• Problem requirements
Among the lines of the records below, count those with the word "Select". Reply with that number alone.

• Record excerpts

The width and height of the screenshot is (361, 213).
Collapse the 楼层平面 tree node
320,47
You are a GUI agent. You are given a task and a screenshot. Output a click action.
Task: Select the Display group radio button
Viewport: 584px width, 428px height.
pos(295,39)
---
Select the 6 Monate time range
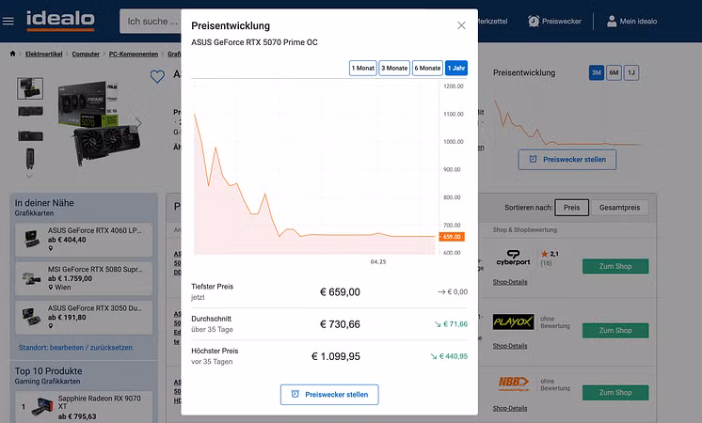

• Response to the task
2